Go through the entries one line at a time, and gather every line that has the word "computer".

BEGIN

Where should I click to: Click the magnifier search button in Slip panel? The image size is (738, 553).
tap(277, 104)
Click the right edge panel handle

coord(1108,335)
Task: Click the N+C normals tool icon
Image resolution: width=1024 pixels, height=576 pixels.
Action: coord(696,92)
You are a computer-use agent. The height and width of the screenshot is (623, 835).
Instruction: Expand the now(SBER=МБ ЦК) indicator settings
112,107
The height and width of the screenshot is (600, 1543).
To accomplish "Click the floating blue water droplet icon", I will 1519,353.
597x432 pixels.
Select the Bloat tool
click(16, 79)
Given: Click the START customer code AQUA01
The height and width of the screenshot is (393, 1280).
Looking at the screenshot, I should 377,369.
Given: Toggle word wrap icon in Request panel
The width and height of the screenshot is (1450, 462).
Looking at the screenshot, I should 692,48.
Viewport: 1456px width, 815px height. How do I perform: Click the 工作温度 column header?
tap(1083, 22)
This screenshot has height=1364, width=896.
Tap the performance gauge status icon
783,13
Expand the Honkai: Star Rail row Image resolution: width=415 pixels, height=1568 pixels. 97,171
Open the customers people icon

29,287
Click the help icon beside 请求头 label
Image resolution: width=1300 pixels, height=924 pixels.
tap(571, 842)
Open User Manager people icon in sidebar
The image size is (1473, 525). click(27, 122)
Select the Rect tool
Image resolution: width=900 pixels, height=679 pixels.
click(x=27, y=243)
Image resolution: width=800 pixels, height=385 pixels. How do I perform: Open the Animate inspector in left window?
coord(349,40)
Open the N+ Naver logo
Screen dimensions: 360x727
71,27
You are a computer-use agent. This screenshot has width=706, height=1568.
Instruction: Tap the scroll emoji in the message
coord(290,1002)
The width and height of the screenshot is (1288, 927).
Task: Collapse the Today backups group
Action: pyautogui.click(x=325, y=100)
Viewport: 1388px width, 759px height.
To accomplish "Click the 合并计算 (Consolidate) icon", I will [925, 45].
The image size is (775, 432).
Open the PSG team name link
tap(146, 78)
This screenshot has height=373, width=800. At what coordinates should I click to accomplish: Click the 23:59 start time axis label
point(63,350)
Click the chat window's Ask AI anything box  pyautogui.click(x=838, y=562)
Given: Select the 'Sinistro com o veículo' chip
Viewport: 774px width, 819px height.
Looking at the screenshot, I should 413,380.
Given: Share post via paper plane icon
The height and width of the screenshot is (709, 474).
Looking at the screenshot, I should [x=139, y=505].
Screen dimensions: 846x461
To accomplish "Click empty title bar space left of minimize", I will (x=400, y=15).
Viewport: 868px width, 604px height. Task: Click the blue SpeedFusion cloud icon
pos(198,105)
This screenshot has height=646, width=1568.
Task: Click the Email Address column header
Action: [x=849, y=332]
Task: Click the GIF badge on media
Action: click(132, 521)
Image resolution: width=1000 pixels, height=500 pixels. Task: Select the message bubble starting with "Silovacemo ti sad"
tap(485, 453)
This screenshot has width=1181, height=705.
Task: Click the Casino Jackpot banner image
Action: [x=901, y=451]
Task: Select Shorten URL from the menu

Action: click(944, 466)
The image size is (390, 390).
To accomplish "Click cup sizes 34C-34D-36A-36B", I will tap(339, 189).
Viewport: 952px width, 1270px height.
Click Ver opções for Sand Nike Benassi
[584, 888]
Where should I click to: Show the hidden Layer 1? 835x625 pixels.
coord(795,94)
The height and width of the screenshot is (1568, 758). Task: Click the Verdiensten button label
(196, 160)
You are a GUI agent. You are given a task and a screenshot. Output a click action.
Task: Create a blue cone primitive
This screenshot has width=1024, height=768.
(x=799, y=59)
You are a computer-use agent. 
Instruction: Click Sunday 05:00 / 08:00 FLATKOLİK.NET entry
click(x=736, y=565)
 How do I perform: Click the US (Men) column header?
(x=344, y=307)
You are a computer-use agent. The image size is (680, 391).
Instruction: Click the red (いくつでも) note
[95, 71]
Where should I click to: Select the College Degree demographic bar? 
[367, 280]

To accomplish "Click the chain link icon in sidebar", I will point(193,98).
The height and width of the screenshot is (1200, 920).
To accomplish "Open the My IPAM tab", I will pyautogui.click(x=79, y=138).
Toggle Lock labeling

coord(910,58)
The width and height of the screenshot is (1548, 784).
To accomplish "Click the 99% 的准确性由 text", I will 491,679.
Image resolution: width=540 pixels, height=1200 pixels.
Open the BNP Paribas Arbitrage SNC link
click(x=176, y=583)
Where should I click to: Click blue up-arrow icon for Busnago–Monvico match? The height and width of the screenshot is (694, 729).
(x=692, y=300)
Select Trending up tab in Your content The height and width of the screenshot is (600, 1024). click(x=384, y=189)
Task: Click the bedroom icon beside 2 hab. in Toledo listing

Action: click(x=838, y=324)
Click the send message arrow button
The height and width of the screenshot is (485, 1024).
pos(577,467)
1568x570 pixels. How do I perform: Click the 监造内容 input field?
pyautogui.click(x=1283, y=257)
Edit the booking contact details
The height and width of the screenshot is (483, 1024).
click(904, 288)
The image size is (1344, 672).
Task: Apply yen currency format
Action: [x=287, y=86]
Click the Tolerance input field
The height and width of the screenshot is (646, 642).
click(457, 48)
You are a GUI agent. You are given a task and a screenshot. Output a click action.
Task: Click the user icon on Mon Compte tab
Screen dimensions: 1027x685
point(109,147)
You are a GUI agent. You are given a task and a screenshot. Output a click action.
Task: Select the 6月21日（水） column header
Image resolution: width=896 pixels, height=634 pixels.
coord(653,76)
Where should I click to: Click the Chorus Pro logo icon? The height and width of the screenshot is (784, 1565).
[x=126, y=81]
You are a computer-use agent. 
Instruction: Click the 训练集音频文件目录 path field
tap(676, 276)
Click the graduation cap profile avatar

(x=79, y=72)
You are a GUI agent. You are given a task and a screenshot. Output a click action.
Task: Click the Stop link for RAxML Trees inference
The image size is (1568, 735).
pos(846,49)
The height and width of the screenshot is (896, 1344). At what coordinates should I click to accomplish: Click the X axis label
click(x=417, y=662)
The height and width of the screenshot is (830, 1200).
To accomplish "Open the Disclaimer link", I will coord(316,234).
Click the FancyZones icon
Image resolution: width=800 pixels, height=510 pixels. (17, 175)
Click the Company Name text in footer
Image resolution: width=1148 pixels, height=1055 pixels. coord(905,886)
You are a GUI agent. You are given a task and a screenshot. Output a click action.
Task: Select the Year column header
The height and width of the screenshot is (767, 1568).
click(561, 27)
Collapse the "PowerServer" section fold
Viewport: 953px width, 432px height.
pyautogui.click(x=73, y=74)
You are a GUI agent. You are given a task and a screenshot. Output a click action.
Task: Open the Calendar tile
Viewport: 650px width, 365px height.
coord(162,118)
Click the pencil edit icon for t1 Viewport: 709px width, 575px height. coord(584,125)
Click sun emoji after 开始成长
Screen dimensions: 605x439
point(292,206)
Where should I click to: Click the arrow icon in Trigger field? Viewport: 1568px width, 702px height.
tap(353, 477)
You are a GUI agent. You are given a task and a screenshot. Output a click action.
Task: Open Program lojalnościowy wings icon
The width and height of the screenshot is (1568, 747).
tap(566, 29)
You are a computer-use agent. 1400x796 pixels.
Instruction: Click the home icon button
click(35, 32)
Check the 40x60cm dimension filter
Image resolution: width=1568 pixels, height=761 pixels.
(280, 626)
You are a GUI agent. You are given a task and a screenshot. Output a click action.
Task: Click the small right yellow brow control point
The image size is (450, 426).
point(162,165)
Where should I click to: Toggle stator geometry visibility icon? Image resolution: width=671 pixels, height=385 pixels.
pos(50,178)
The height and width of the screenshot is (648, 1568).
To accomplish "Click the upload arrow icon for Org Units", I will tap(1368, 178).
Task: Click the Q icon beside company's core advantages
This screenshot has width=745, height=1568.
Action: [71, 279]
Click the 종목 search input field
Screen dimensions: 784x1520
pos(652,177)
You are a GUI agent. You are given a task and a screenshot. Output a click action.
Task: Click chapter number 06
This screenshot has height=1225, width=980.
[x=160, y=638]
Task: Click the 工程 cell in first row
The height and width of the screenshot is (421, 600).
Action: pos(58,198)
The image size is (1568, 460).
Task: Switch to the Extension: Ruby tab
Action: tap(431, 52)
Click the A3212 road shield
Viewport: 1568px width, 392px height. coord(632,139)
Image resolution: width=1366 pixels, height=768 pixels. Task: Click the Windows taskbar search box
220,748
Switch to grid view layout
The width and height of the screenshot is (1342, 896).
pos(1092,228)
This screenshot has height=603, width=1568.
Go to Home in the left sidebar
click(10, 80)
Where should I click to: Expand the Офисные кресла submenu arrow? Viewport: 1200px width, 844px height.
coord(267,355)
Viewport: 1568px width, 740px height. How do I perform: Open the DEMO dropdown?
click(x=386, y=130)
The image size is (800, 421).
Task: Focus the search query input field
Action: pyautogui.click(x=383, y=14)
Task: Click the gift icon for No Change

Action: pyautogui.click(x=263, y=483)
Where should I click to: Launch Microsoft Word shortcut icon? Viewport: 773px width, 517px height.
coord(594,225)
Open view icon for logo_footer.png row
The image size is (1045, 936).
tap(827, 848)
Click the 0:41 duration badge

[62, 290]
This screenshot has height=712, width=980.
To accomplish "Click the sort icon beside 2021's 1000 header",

END

Output for this exercise |
You are a computer-use agent. The height and width of the screenshot is (623, 835).
You are a computer-use agent. This screenshot has width=706, height=1568.
You are a computer-use agent. 
You are a computer-use agent. The image size is (680, 391).
You are a computer-use agent. 
You are a computer-use agent. 1400x796 pixels.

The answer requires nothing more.